▶ What you will do
1: Answer these questions using the lung cancer detection passage:
(a) How many human biopsy specimens did the nonexpert raters review?
(b) What is the name of the investigational imaging agent the researchers used?
(c) What position does Gregory Kennedy hold at Penn?
2: In the lung cancer detection passage, switch "nonexpert" to "nonspecialist" in the part starting with "Researchers at the" and going on through "of Penn Medicine.".
3: Please translate this sentence from the lung cancer detection passage into Spanish: "The researchers examined human cancer cells from patients with a history of smoking."

▶ Provided passage
● ● ●

Researchers at the Abramson Cancer Center at the University of Pennsylvania have developed a method to detect lung cancer at the cellular level in real time during biopsy. The method ensures earlier detection of cancer cells that may have been too small to detect using existing technology.

Based on the more easily identifiable presence of fluorescent cancer cells generated by the new technology, five nonexpert raters diagnosed the malignant or nonmalignant tissue biopsies with 96% accuracy and made no false negatives on the 20 human biopsy specimens they reviewed.

Scan of a patient in the Penn Medicine-led study with a lung nodule, circled in red. Courtesy of Penn Medicine. 
The researchers examined human cancer cells from patients with a history of smoking. The cancer cells were grown with the normal cells in the laboratory to see how small a quantity of cell could be detected. With an investigational imaging agent, Cytalux (pafolacianine) injection, paired with Cellvizio, a probe and needle-based imaging platform, the researchers discovered that integrating the technologies allowed them to detect cancer at the cellular level in real time during biopsy in various preclinical models, including in culture, small animal models, and human tissue from patients undergoing surgery for lung cancer as part of an ongoing clinical trial.

The researchers call the new technology NIR-nCLE, as it combines the cancer-targeted near-infrared (NIR) tracer with a needle-based confocal laser endomicroscopy (nCLE) system, which is modified to detect the NIR signal.

Biopsies of suspicious tissue are not always effective; many times the concerning nodules may be too small to see and to remove for further testing. This causes uncertainty in many patients and physicians about whether cancer is present, and requires the need for additional biopsies and radiological surveillance until the nodule is big enough to see for removal and evaluation via a histopathologic evaluation. This process can take several days to complete. Further, current medical technology does not provide real-time diagnostic information during biopsy.

“The emerging ability to light up a single cell that may be invisible to the eye provides great opportunity to give patients the best chance at an early diagnosis before cancer spreads,” said Gregory Kennedy, a resident in general surgery at Penn. “This unique approach has the potential to improve the information we get from biopsies and it may increase our chances of identifying cancer early.”

● ● ●

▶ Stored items
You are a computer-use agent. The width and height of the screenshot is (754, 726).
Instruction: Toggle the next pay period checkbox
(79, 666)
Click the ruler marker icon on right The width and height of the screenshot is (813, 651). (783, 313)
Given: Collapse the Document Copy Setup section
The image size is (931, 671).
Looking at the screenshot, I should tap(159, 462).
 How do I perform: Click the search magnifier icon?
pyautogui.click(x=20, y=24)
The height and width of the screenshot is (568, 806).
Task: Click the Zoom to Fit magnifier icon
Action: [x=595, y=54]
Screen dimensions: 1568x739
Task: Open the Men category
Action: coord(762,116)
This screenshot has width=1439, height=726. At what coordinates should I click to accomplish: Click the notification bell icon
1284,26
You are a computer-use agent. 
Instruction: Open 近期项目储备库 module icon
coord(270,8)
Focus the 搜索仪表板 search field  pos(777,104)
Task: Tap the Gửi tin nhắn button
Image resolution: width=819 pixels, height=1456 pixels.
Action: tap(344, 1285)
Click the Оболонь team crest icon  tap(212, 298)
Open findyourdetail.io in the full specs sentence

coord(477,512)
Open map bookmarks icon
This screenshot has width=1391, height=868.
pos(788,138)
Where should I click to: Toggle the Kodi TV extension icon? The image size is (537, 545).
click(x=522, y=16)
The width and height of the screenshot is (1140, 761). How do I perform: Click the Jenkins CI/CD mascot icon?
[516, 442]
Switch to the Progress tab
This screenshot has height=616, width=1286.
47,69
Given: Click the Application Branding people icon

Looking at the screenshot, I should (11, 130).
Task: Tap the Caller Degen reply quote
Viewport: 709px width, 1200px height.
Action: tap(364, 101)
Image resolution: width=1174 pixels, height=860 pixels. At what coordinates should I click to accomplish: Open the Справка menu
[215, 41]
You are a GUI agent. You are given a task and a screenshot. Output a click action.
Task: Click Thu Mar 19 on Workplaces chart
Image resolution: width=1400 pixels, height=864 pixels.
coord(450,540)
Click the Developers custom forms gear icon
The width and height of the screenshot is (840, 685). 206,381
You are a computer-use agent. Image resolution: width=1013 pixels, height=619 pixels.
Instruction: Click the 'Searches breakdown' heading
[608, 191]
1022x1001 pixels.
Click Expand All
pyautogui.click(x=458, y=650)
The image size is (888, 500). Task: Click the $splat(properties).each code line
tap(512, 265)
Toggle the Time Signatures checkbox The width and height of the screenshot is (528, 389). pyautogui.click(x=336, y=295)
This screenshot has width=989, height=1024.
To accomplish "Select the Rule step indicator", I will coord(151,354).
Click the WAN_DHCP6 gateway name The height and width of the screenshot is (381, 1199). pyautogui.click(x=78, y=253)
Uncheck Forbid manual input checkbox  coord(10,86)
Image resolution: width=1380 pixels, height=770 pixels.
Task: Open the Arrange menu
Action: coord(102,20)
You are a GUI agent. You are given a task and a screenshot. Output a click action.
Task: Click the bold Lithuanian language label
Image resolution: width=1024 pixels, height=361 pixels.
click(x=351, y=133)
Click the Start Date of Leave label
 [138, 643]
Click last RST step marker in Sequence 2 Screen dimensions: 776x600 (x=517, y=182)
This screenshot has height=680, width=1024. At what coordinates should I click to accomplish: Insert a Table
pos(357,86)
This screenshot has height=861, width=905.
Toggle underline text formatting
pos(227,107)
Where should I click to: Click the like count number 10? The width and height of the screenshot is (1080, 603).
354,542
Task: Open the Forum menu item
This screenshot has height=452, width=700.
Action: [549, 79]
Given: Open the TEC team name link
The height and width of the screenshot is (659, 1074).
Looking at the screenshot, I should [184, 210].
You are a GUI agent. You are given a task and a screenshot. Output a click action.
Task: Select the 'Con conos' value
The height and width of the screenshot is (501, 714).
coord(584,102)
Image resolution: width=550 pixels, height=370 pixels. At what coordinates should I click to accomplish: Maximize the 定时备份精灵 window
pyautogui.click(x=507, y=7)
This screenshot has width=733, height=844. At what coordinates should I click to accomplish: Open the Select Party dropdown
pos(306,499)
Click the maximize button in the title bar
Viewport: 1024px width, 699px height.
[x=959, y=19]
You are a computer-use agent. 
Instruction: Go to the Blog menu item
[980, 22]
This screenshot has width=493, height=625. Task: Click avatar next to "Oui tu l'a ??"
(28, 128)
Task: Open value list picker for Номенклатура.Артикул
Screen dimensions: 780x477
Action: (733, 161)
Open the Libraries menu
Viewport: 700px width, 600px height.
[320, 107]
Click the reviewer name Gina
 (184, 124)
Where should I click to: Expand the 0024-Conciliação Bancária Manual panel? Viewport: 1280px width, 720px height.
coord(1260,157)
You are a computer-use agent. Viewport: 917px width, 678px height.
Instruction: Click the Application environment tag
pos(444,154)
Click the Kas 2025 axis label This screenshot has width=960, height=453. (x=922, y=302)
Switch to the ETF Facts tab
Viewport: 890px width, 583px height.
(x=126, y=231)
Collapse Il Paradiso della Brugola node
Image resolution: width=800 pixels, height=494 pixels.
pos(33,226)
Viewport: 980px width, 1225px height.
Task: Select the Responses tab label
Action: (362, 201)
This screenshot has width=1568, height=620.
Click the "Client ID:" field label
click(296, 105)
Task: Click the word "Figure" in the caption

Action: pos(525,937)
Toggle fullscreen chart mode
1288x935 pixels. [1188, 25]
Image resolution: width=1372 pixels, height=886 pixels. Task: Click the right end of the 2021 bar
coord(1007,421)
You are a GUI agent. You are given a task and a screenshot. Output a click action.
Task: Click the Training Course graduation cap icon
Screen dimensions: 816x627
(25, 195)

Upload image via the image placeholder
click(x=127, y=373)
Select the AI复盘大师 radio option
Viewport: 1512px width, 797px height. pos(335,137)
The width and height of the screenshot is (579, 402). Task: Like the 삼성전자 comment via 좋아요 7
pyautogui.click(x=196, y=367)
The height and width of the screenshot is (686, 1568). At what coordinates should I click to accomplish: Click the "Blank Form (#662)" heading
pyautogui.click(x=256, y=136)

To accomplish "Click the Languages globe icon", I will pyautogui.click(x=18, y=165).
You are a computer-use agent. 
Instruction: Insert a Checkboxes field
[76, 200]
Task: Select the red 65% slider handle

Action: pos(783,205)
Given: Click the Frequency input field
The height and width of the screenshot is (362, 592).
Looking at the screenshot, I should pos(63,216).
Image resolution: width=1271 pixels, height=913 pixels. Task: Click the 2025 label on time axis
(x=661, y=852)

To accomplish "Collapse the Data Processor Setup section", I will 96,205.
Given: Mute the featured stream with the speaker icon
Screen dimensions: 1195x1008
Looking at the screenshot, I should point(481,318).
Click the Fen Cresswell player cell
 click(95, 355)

● ● ●

▶ Answers to the tasks
1:
(a) 20
(b) Cytalux (pafolacianine) injection
(c) A resident in general surgery

2:
Researchers at the Abramson Cancer Center at the University of Pennsylvania have developed a method to detect lung cancer at the cellular level in real time during biopsy. The method ensures earlier detection of cancer cells that may have been too small to detect using existing technology.

Based on the more easily identifiable presence of fluorescent cancer cells generated by the new technology, five nonspecialist raters diagnosed the malignant or nonmalignant tissue biopsies with 96% accuracy and made no false negatives on the 20 human biopsy specimens they reviewed.

Scan of a patient in the Penn Medicine-led study with a lung nodule, circled in red. Courtesy of Penn Medicine.

3: Los investigadores examinaron células cancerosas humanas de pacientes con antecedentes de tabaquismo.